Georgia: End Arbitrary Prosecution and Protect Freedom of Expression

Zura Narimanishvili via Unsplash

Georgian law enforcement authorities arbitrarily arrested seven activists peacefully exercising their right to protest in front of the parliament building in capital Tbilisi on 2 June 2023. Four human rights groups condemn these arbitrary arrests as they directly infringe upon the fundamental rights to freedom of expression and assembly. The signatory organisations demand an immediate and unequivocal cessation of the administrative harassment of protesters and call on the Georgian authorities to protect freedom of expression in the country in line with the country’s international obligations.

Geneva, Paris, Oslo, Tbilisi, 22 June 2023. On 2 June 2023, a peaceful protest took place in front of the parliament building in the capital Tbilisi, organised by the Georgian civil society group GEUT (‘stubborn’). The activists were holding paper banners, calling for the respect of the rights to freedom of expression and assembly, and expressing their criticism against the Georgian authorities. In response to the action, police arbitrarily arrested at least seven protesters, including four human rights defenders: Saba Brachveli, lawyer and employee of the Open Society Foundation; Eduard Marikashvili, Chairperson of the Georgian Democracy Initiative; Nika Romanadze, civil society activist; and Shota Tutberidze, lawyer of the Tolerance and Diversity Institute. Police also detained at least three more civil society leaders, including Levan Nishnianidze - member of the “Girchi-More Freedom” party.

Among the seven detainees, one was holding a copy of the Georgian constitution, and another was holding a blank sheet of paper at the protest action. Some protesters were holding banners where they modified the first name of Prime Minister Irakli Gharibashvili, resulting in a pronunciation that resembled an inappropriate word. The police damaged or confiscated these banners during the arrests, used excessive force, and failed to provide the grounds for detentions, as well as to explain detainees their rights. Moreover, the lawyers of the detainees were not informed about the whereabouts of their clients and were not allowed to see them in the first hours following their arrest.

Marikashvili, Romanadze and Brachveli were taken to Telavi’s temporary detention facility, while others were held in the detention facility in Dusheti. Authorities released Marikashvili, Romanadze and Brachveli after 48 hours of pretrial detention - the maximum term allowed by the legislation - while the remaining detainees were released several hours earlier.

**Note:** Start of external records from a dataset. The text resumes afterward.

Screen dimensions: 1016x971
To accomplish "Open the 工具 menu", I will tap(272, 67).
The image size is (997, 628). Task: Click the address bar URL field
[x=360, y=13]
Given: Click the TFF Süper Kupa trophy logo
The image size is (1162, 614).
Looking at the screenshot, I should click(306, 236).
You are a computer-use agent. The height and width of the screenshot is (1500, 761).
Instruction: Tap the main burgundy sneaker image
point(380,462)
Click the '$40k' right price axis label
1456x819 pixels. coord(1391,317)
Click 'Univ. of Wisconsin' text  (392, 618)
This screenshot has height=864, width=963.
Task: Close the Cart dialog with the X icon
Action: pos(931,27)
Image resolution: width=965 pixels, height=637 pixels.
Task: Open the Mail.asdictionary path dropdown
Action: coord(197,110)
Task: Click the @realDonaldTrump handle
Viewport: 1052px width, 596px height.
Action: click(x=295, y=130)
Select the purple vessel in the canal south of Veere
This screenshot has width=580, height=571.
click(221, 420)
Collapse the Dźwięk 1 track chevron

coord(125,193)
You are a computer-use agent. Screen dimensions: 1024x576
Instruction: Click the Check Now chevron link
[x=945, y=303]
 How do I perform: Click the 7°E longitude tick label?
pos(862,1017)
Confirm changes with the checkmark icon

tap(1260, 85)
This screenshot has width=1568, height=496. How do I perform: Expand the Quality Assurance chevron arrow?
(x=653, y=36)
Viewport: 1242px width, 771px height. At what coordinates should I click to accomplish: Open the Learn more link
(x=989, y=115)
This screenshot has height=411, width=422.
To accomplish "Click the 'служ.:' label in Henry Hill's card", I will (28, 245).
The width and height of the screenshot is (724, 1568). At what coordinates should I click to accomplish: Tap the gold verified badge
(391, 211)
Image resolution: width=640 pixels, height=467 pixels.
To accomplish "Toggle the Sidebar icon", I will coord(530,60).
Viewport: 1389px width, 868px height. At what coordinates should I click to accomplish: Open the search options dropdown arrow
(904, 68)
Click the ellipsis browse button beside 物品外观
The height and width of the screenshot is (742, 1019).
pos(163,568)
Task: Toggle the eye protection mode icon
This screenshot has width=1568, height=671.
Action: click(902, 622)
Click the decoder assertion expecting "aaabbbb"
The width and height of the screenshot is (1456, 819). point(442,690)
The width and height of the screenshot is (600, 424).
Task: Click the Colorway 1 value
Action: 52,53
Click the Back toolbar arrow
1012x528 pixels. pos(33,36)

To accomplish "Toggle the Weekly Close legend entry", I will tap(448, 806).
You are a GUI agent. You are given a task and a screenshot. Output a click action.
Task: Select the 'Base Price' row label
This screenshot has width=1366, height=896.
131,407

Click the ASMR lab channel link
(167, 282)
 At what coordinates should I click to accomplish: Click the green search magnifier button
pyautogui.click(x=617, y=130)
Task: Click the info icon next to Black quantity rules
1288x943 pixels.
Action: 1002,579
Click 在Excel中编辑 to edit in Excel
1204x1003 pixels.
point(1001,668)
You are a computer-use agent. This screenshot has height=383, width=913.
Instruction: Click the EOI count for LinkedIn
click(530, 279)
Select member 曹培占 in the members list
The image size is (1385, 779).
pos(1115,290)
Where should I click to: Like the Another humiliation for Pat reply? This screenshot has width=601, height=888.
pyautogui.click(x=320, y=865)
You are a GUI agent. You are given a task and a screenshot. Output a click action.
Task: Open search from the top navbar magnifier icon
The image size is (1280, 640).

After their release, the seven detainees were accused of the administrative charges of “hooliganism” and “disobeying the order of police” (Article 166 and Article 173 of the Administrative Offences Code of Georgia, respectively). The first trial hearings were conducted on 6 June. Further hearings were postponed for several weeks and will reportedly resume by late June. If found guilty, the human rights defenders will either face fines or administrative arrest of up to 15 days.

The arrests and prosecution of activists for peacefully holding paper banners infringed upon their rights to freedom of expression and freedom of assembly. The 48-hour pretrial detention, without timely court proceedings, raises concerns about arbitrary detention and denial of the right to a fair trial. Additionally, excessive use of force by the police during the arrests and confiscation and damage to paper posters amount to police abuse, undermining the freedom from ill-treatment and individuals’ right to express their opinions freely.

Freedom of assembly and the right to express one’s views through it are among the paramount values of a democratic society. The recent wave of arbitrary arrests of civil society activists in Georgia constitutes a concerning trend that poses a threat to the democratic fabric of society and the ability of individuals to freely assemble and express themselves. The arbitrary practice of administrative arrests is being used to exert control over peaceful protesters and organisers, weaken citizens’ ability to self-organise, intimidate individuals, and harass human rights defenders. Georgia is a party to a number of international human rights treaties, including the European Convention on Human Rights, which obliges the government to respect the right to freedom of assembly and to refrain in all circumstances from engaging in prohibited ill-treatment and harassment of protesters.

Four human rights groups condemn these arbitrary arrests and urge the authorities to immediately drop the administrative charges against peaceful protesters.